● **DOCUMENT EXCERPT**
********************

The significance of the two group analysis of CD8 T cells for OS was retained in a multivariate cox proportional hazards model (p = 0.033), but not the CD4 memory activated T cells for DFS (p = 0.32) (Table 3). This is likely due to correction for the pathologic stage by the model, as the low CD4 memory activated T cell group was biased towards more samples with a higher pathologic stage (p = 0.02)) (Table 1). However, the high and low CD8 T cell groups did not show a bias in any patient characteristic (Table 1).

Figure 4
figure 4

Kaplan–Meier curves demonstrating improvements in OS or DFS in TCGA TNBC patients with high quantities of CD8 T cells or CD4 memory activated T cells in their tumor sample, respectively. (a) TCGA TNBC patients with a higher proportion of CD8 T cells in their tumor have a better OS (p = 0.013, FDR = 0.24, log rank test) (survival rates high vs. low, 5 year: 96.4% and 71.9%, 10 year: 96.4% and 53.9%). (b) TCGA TNBC patients with a higher proportion of CD4 memory activated T cells in their tumor sample have a better DFS (p = 0.034, FDR = 0.66, log rank test) (survival rates high vs. low, 5 year: 85.9% and 58.2%, 10 year: 57.3% and 58.2%). (a) and (b) High and low cut offs of T cell infiltrate were chosen as quantities above and below 0.25 times the standard deviation of the mean, respectively. (a) and (b) Images generated with R 4.0.2 (https://www.R-project.org)35.

Table 3 Prognostic value of immune cell types in TCGA TNBC (multivariate).

********************

● **DATA PROVIDED**
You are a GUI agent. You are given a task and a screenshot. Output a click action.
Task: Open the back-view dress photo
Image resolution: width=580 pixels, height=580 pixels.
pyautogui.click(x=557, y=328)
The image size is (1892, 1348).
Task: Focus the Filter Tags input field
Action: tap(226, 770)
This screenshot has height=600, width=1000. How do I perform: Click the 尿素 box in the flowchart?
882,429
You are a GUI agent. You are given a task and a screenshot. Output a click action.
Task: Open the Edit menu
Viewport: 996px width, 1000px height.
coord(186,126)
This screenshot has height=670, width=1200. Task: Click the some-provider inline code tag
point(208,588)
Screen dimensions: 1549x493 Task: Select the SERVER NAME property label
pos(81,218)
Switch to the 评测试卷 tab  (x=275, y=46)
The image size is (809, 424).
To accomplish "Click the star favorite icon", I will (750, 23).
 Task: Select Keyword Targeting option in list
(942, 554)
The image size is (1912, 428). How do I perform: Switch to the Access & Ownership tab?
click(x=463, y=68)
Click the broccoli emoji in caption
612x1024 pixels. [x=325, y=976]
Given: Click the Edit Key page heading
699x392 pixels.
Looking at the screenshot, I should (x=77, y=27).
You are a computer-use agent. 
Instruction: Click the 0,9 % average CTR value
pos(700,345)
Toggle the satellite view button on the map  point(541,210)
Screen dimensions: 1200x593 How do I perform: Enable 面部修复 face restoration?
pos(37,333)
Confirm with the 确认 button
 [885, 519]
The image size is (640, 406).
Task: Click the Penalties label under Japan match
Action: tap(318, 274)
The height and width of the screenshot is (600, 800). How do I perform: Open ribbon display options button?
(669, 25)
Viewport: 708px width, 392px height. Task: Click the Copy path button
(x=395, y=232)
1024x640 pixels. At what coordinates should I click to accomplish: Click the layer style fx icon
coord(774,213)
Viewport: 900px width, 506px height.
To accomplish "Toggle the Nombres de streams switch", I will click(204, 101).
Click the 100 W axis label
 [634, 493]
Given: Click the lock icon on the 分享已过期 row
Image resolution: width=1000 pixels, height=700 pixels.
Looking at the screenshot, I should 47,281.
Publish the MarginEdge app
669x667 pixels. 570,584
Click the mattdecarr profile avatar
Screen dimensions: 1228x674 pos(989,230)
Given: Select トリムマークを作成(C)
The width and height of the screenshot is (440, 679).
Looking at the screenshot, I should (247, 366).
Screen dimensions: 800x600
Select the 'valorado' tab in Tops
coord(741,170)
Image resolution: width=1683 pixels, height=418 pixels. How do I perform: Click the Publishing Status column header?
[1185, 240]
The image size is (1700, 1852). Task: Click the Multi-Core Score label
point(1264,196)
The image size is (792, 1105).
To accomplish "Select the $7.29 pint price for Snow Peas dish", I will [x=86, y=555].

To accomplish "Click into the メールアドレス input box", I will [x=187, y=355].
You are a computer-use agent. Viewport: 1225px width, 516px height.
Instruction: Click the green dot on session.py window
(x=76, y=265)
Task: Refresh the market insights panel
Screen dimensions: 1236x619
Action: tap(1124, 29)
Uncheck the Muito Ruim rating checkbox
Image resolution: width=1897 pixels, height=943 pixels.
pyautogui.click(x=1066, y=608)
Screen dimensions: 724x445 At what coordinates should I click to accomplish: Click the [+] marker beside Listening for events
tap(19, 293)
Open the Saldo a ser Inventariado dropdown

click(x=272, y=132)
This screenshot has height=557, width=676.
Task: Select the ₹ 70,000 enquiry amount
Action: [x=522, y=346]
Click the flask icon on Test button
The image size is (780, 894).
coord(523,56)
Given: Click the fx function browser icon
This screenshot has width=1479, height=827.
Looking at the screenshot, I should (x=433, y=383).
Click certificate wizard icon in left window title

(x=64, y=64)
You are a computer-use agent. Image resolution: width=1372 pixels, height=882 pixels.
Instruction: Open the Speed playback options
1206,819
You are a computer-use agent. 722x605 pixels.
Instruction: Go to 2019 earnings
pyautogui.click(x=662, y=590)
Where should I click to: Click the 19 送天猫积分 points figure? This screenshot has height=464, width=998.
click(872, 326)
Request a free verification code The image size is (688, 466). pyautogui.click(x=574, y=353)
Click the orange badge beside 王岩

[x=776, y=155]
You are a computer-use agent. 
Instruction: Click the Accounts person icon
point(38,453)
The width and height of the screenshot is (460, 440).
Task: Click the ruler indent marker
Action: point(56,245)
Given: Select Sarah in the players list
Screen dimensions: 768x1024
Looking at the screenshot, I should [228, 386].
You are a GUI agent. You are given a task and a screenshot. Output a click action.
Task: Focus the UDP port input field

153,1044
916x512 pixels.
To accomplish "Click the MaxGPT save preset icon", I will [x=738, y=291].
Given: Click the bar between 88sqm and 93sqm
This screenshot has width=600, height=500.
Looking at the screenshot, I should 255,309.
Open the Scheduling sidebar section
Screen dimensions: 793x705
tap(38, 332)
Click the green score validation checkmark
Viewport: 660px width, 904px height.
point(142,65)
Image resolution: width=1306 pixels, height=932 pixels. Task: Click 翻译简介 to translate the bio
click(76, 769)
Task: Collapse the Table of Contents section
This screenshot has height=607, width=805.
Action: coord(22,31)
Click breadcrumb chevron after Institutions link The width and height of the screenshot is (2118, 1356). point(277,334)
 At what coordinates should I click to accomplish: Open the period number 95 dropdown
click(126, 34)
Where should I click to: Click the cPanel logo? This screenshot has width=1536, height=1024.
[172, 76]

********************

● **QUESTIONS**
**a.** Answer these questions from the TNBC survival excerpt, one line each:
(i) What p-value did the multivariate cox proportional hazards model give for CD8 T cells and OS?
(ii) How were the high and low cut offs of T cell infiltrate chosen?
(iii) What were the 5-year survival rates, high vs. low, for patients grouped by CD8 T cells?
**b.** For each statement, decide whether it agrees with the TNBC survival excerpt. Answer yes or no and quote the words that decide it.
(i) The high and low CD8 T cell groups were biased in pathologic stage.
(ii) The Kaplan–Meier images were generated with R 4.0.2.
(iii) The CD4 memory activated T cell result for DFS stayed significant in the multivariate model.
**c.** Shorten the paragraph of the TNBC survival excerpt that begins "The significance of the two group analysis", keeping its main facts.

● **EXERCISE RESPONSES**
**a.**
(i) p = 0.033
(ii) As quantities above and below 0.25 times the standard deviation of the mean, respectively.
(iii) 96.4% and 71.9%

**b.**
(i) No: "the high and low CD8 T cell groups did not show a bias in any patient characteristic"
(ii) Yes: "Images generated with R 4.0.2"
(iii) No: "but not the CD4 memory activated T cells for DFS (p = 0.32)"

**c.** In the multivariate cox proportional hazards model, the CD8 T cell result for OS stayed significant (p = 0.033), but the CD4 memory activated T cell result for DFS did not (p = 0.32). This is likely because the model corrected for pathologic stage: the low CD4 memory activated T cell group had more samples with a higher pathologic stage (p = 0.02). The CD8 T cell groups showed no bias in any patient characteristic.